Eat this: Ashwagandha
This herb, also known as Indian ginseng, is an adaptogen, says Daniluk-meaning a food that “helps you adapt to stress while enhancing your energy.” It also improves thyroid function-and low energy levels can be associated with decreased production of hormones in the thyroid.
Daniluk suggests a standard daily dosage of half a teaspoon of powdered ashwagandha (available at health food stores). While some people can take it at any time of day, others may find it too stimulating to take in the evening and should limit usage to earlier in the day.

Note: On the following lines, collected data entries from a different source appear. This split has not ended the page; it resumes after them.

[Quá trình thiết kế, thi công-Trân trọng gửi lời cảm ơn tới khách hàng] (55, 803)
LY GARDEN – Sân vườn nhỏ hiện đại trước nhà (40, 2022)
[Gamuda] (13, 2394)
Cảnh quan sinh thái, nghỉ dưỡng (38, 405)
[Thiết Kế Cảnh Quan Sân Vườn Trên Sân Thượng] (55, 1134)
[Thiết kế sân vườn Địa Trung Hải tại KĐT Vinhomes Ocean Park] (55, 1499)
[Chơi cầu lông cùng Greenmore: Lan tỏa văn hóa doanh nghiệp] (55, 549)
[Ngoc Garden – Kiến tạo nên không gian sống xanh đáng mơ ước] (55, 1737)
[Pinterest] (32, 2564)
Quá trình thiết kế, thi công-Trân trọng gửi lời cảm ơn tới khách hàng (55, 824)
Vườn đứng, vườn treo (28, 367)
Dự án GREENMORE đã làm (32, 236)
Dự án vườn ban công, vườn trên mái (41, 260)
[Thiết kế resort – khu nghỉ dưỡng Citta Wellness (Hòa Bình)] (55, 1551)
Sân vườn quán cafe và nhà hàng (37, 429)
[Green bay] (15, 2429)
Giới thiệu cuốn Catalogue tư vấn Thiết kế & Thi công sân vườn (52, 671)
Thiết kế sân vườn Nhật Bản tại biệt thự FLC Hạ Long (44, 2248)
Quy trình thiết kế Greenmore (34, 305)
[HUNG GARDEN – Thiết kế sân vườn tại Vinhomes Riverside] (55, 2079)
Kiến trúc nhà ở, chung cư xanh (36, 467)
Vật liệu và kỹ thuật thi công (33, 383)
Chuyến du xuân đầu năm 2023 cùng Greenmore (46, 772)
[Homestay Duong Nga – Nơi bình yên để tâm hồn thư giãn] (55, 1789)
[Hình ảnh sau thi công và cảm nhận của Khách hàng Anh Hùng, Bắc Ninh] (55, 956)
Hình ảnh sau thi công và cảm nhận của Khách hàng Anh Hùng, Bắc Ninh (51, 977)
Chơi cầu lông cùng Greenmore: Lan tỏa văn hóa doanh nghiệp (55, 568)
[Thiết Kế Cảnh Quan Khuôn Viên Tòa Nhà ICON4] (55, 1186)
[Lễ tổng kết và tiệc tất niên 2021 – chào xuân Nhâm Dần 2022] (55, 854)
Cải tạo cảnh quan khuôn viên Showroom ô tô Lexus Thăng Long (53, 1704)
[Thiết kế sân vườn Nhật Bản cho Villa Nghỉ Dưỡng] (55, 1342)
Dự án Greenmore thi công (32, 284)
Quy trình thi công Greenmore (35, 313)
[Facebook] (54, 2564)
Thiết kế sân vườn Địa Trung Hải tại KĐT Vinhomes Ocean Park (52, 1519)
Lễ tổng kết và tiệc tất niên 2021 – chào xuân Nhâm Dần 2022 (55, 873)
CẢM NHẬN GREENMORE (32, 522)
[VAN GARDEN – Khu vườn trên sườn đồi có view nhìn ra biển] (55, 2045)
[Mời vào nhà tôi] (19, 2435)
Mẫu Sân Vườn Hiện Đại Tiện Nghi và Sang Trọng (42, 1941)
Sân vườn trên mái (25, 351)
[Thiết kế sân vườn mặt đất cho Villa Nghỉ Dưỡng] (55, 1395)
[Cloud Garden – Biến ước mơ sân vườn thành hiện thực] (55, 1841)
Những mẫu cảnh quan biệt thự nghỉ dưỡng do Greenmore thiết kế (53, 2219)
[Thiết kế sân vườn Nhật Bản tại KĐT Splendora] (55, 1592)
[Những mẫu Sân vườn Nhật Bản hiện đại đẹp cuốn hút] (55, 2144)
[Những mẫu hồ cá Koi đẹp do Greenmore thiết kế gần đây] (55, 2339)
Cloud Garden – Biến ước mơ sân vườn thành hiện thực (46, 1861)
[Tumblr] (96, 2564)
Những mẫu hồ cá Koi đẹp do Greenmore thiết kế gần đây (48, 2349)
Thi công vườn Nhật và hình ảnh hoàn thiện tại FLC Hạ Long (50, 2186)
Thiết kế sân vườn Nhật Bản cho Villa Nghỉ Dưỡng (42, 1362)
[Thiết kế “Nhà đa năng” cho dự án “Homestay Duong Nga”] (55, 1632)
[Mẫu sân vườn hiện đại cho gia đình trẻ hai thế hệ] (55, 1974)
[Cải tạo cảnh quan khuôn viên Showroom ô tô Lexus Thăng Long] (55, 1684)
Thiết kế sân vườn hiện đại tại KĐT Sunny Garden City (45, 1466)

Try ashwagandha in this buttery paste recipe from Daniluk’s website:
Blend 2 tbsp ashwagandha powder, 1/3 cup raw coconut butter and 1 to 2 tbsp honey. “I find it as addictive as chocolate,” Daniluk says.
Eat this: Green tea
For an energy boost from caffeine without the crash, Brazier and Daniluk both recommend green tea over coffee. It “causes a slow, steady release of energy over the course of several hours,” Brazier says. “Therefore, it does not cause caffeine jitters and places less stress on the adrenal glands.” While Brazier recommends drinking green tea only before exercise, it’s certainly a better choice energy-wise than coffee. If you’re a big java drinker, try cutting back and subbing in a few cups of green tea instead.